鏡と鏡像
出典: フリー百科事典『ウィキペディア(Wikipedia)』 (2021/12/12 14:35 UTC 版)
鏡像の空間構造と配置は、フェリペ4世とマリアナ妃が鑑賞者の側に立って、王女やその取り巻きの方を向いているように見えるのと同じである。ジャンソンによると、フェリペ4世夫妻のため前景に人々が集まっているだけでなく、画家の意識が国王夫妻に集中しているので、夫妻の肖像画に取り組んでいるところと思われる。鏡像として小さく登場するだけとはいえ、国王夫妻の占める位置はキャンバスの中央であり、これは構成の工夫であると同時に社会階層の反映である。絵の場面に対する目撃者として、我々の位置ははっきりしない。観賞する者のそばに国王夫妻が立っているのか、それとも鑑賞者が国王夫妻の目を通してこの場面を眺めていると考えるべきなのかは、論議されてきたところである。後者の考え方の根拠としては、人物像のうちベラスケス、王女、マリバルボラの3人の視線が、鑑賞者の方に真っ直ぐ向けられていることが挙げられる。 背後の壁に架かった鏡は、そこに存在しないものについても示している。すなわち国王夫妻、そしてハリエット・ストーンの言葉を借りれば「絵の前で、国王夫妻のふりをする見物人」である。1980年に、批評家のスナイダーとコーンは次のように観察している。 ベラスケスは、便利なキャンバス代わりに鏡を使って、肖像を描こうとした。なぜ彼はそんな事を? 鏡の中の明るい像は、国王夫妻そのものを映しているように思えるが、実はそれ以上の効果がある。鏡は実像に勝るのである。鏡像は反映に過ぎない。何を反映しているのか? 真実、すなわちベラスケスの芸術を反映しているのである。神に定められた君主の面前で・・・ベラスケスは自分の芸術的技巧に歓喜し、フェリペ王とマリアナ王妃に、自分たちの肖像が鏡に映っているのを捜すよりも、熟練の画家の鋭い洞察力に注目すべきだと助言した。

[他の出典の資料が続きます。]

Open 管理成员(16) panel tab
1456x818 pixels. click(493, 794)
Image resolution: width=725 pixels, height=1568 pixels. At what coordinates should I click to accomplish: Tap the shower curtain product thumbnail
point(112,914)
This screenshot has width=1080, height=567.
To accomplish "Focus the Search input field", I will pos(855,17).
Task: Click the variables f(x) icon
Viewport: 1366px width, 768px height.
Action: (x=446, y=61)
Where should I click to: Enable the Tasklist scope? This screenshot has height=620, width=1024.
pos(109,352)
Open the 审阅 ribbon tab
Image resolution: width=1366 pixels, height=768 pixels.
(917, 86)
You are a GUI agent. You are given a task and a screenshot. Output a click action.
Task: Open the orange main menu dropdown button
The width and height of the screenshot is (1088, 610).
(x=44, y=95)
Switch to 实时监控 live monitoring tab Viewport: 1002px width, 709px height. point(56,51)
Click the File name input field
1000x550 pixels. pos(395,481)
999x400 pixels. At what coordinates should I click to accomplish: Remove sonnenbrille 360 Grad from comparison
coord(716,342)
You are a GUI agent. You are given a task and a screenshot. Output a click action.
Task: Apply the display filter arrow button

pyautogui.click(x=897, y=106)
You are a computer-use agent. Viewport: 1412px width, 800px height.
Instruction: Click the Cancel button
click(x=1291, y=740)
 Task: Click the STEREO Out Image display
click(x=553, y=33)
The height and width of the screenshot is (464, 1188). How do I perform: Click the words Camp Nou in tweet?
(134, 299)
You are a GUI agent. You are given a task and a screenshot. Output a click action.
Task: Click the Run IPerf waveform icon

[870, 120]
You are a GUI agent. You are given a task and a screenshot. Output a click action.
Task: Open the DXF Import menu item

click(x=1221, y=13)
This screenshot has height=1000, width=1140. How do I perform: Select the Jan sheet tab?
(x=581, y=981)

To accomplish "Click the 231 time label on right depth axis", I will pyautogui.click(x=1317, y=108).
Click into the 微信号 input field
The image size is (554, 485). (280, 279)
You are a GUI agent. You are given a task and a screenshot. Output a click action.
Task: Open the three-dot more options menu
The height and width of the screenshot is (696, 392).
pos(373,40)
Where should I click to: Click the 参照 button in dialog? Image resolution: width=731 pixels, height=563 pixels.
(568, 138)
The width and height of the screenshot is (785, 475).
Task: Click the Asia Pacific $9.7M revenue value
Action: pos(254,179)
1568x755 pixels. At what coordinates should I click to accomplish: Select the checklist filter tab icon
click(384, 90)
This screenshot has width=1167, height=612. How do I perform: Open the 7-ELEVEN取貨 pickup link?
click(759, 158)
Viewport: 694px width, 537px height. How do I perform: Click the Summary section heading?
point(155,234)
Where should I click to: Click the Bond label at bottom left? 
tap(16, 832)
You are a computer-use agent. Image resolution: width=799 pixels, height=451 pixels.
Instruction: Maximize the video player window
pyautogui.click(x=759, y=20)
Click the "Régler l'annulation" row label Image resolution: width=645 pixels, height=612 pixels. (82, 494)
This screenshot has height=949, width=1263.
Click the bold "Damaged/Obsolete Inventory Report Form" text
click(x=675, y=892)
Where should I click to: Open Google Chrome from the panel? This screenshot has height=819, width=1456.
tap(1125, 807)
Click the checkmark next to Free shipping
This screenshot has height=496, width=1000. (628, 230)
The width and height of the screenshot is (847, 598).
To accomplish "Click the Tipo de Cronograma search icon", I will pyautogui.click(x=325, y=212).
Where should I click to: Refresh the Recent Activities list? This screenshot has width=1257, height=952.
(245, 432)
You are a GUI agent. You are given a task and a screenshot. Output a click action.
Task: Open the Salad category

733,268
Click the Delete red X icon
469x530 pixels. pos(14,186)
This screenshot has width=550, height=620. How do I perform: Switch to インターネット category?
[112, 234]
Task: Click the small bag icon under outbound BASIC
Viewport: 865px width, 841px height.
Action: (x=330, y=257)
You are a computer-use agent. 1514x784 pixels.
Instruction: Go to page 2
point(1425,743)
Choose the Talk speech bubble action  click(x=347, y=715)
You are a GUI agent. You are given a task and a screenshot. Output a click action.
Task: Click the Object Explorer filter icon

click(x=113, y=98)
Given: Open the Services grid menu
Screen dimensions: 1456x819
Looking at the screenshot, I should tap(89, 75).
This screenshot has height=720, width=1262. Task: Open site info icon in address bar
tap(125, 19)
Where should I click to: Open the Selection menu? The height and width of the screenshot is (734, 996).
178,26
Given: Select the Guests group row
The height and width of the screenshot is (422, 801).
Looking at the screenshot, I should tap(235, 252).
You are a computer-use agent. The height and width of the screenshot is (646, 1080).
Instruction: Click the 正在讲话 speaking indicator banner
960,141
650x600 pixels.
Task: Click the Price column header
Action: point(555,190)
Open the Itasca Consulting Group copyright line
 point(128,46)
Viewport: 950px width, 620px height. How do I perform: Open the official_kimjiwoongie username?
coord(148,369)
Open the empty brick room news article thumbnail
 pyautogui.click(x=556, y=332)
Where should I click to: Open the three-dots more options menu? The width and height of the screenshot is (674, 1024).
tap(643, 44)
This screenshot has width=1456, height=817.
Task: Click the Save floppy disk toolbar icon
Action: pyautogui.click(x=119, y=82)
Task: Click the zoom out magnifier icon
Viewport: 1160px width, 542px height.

ベラスケスの前では、鏡像は真実の模倣に過ぎない。 『ラス・メニーナス』の場合、国王夫妻がいるのはおそらく絵の「外側」のことだが、背後の壁に架かった鏡の中の像により、夫妻も絵の「内側」へ取り込まれている。 『ラス・メニーナス』は、1434年ヤン・ファン・エイク作『アルノルフィーニ夫妻の肖像』の影響を受けているようである。当時、ファン・エイクの絵がフェリペ王の宮殿にかけられており、ベラスケスにもなじみがあった。『アルノルフィーニ夫妻の肖像』でもまた、絵画世界の後方に置かれた鏡に2人の人物像が映っており、ベラスケスの場合と同じようなアングルの光景が描かれている。人物像が小さすぎて確認しづらいが、そのうちの1人は画家本人ではないかと思われ、絵の世界には描かれていないのである。ルシアン・ダレンバッハは次のように述べている。 『ラス・メニーナス』の鏡は、ファン・エイクの場合と同じく、絵の鑑賞者と向かい合っている。しかしその手法はより現実的で、国王夫妻が映った鏡の様子は凸面ではなく平面である。初期フランドル派のエイクの鏡像が、鏡の曲面により集約・変形された空間の中で姿や特徴を再構成しているのに対し、ベラスケスの場合、遠近法の原則を軽くあしらうことを嫌って、絵の前方に立つ国王夫妻の像をゆがみなくキャンバスに描いた。さらに画家は、自分が観察している人物を描くと共に、画家を観察している人物を鏡を介して描いて、相互に見つめあう関係を打ち立て、内部と外部の区切りをあいまいにした。これにより「額から現れる」感じを生むと同時に、絵を観る者が絵の世界に入り込んだかのような錯覚を感じさせることに成功している。 ジョナサン・ミラーは次のように語っている。「我々は、国王夫妻の霞んだ姿をどう解釈すべきなのか? 鏡の持つ視覚的欠点と関係することはありえない。実際の鏡は、国王と王妃のくっきりした像を示していたのだろう。」「描かれた鏡に加え、彼は描かれていない鏡をも暗示している。今日私たちが目にするような絵を描くには、もう1枚の鏡が必要だったはずだからである。」